Problem description. Output the data in full. Keep every entry exactly as written.

══════════════════════════════

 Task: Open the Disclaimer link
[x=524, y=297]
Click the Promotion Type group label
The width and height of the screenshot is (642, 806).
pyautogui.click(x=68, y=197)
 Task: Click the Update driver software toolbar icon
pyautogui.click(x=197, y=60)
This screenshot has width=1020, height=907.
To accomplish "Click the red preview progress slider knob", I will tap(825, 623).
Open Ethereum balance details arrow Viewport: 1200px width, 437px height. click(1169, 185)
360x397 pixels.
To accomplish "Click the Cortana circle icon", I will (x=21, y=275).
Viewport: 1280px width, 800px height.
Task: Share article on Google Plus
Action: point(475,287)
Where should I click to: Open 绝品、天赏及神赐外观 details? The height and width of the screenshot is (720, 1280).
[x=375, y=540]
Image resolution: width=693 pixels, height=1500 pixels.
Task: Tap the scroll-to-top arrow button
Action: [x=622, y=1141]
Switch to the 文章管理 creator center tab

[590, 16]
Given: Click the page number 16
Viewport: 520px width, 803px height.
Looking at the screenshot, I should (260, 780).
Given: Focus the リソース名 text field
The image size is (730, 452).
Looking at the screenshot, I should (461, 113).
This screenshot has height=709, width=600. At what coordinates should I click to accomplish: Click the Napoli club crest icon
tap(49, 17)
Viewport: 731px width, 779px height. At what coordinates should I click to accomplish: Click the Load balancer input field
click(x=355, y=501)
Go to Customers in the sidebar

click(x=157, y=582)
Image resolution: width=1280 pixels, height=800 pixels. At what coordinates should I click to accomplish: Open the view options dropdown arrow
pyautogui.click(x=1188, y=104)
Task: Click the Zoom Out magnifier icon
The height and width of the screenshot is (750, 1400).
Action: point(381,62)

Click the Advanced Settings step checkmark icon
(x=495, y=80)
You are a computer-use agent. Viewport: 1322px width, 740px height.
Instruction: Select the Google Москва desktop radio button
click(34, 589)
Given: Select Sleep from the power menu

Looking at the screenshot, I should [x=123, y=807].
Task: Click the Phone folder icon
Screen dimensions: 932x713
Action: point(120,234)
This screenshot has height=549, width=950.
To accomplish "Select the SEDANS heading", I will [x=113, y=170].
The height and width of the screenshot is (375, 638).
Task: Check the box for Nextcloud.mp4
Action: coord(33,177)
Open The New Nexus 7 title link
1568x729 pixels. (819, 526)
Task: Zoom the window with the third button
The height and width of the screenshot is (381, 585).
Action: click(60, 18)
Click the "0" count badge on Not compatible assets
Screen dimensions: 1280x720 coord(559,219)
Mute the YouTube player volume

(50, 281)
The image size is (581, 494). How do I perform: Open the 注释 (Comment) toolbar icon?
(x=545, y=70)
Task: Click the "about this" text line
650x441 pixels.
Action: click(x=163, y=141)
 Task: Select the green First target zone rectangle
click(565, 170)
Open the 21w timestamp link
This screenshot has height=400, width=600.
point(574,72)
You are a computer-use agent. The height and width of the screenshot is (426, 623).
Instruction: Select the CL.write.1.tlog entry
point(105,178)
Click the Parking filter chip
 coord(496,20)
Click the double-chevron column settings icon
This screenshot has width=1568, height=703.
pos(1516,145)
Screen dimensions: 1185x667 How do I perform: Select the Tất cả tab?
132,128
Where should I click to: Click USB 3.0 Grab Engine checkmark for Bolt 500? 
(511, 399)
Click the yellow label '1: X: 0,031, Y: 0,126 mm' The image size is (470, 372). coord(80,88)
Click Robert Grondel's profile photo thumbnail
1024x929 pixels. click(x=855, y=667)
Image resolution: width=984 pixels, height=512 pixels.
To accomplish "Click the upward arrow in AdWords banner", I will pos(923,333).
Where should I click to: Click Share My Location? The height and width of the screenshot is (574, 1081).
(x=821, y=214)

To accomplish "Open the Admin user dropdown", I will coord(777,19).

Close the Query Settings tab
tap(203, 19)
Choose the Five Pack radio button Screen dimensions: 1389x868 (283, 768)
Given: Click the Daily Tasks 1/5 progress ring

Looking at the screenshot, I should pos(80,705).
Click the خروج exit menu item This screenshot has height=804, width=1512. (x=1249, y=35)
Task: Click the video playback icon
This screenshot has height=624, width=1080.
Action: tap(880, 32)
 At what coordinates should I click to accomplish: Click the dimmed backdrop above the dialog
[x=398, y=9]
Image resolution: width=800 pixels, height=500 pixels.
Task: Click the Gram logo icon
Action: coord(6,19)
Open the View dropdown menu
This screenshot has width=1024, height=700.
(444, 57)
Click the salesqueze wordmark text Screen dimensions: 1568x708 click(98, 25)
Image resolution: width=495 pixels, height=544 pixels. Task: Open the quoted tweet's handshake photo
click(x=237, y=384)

══════════════════════════════

Solved problem.
 Task: Open the Disclaimer link
[x=524, y=297]
Click the Promotion Type group label
The width and height of the screenshot is (642, 806).
pyautogui.click(x=68, y=197)
 Task: Click the Update driver software toolbar icon
pyautogui.click(x=197, y=60)
This screenshot has width=1020, height=907.
To accomplish "Click the red preview progress slider knob", I will tap(825, 623).
Open Ethereum balance details arrow Viewport: 1200px width, 437px height. click(1169, 185)
360x397 pixels.
To accomplish "Click the Cortana circle icon", I will (x=21, y=275).
Viewport: 1280px width, 800px height.
Task: Share article on Google Plus
Action: point(475,287)
Where should I click to: Open 绝品、天赏及神赐外观 details? The height and width of the screenshot is (720, 1280).
[x=375, y=540]
Image resolution: width=693 pixels, height=1500 pixels.
Task: Tap the scroll-to-top arrow button
Action: [x=622, y=1141]
Switch to the 文章管理 creator center tab

[590, 16]
Given: Click the page number 16
Viewport: 520px width, 803px height.
Looking at the screenshot, I should (260, 780).
Given: Focus the リソース名 text field
The image size is (730, 452).
Looking at the screenshot, I should (461, 113).
This screenshot has height=709, width=600. At what coordinates should I click to accomplish: Click the Napoli club crest icon
tap(49, 17)
Viewport: 731px width, 779px height. At what coordinates should I click to accomplish: Click the Load balancer input field
click(x=355, y=501)
Go to Customers in the sidebar

click(x=157, y=582)
Image resolution: width=1280 pixels, height=800 pixels. At what coordinates should I click to accomplish: Open the view options dropdown arrow
pyautogui.click(x=1188, y=104)
Task: Click the Zoom Out magnifier icon
The height and width of the screenshot is (750, 1400).
Action: point(381,62)

Click the Advanced Settings step checkmark icon
(x=495, y=80)
You are a computer-use agent. Viewport: 1322px width, 740px height.
Instruction: Select the Google Москва desktop radio button
click(34, 589)
Given: Select Sleep from the power menu

Looking at the screenshot, I should [x=123, y=807].
Task: Click the Phone folder icon
Screen dimensions: 932x713
Action: point(120,234)
This screenshot has height=549, width=950.
To accomplish "Select the SEDANS heading", I will [x=113, y=170].
The height and width of the screenshot is (375, 638).
Task: Check the box for Nextcloud.mp4
Action: coord(33,177)
Open The New Nexus 7 title link
1568x729 pixels. (819, 526)
Task: Zoom the window with the third button
The height and width of the screenshot is (381, 585).
Action: click(60, 18)
Click the "0" count badge on Not compatible assets
Screen dimensions: 1280x720 coord(559,219)
Mute the YouTube player volume

(50, 281)
The image size is (581, 494). How do I perform: Open the 注释 (Comment) toolbar icon?
(x=545, y=70)
Task: Click the "about this" text line
650x441 pixels.
Action: click(x=163, y=141)
 Task: Select the green First target zone rectangle
click(565, 170)
Open the 21w timestamp link
This screenshot has height=400, width=600.
point(574,72)
You are a computer-use agent. The height and width of the screenshot is (426, 623).
Instruction: Select the CL.write.1.tlog entry
point(105,178)
Click the Parking filter chip
 coord(496,20)
Click the double-chevron column settings icon
This screenshot has width=1568, height=703.
pos(1516,145)
Screen dimensions: 1185x667 How do I perform: Select the Tất cả tab?
132,128
Where should I click to: Click USB 3.0 Grab Engine checkmark for Bolt 500? 
(511, 399)
Click the yellow label '1: X: 0,031, Y: 0,126 mm' The image size is (470, 372). coord(80,88)
Click Robert Grondel's profile photo thumbnail
1024x929 pixels. click(x=855, y=667)
Image resolution: width=984 pixels, height=512 pixels.
To accomplish "Click the upward arrow in AdWords banner", I will pos(923,333).
Where should I click to: Click Share My Location? The height and width of the screenshot is (574, 1081).
(x=821, y=214)

To accomplish "Open the Admin user dropdown", I will coord(777,19).

Close the Query Settings tab
tap(203, 19)
Choose the Five Pack radio button Screen dimensions: 1389x868 (283, 768)
Given: Click the Daily Tasks 1/5 progress ring

Looking at the screenshot, I should pos(80,705).
Click the خروج exit menu item This screenshot has height=804, width=1512. (x=1249, y=35)
Task: Click the video playback icon
This screenshot has height=624, width=1080.
Action: tap(880, 32)
 At what coordinates should I click to accomplish: Click the dimmed backdrop above the dialog
[x=398, y=9]
Image resolution: width=800 pixels, height=500 pixels.
Task: Click the Gram logo icon
Action: coord(6,19)
Open the View dropdown menu
This screenshot has width=1024, height=700.
(444, 57)
Click the salesqueze wordmark text Screen dimensions: 1568x708 click(98, 25)
Image resolution: width=495 pixels, height=544 pixels. Task: Open the quoted tweet's handshake photo
click(x=237, y=384)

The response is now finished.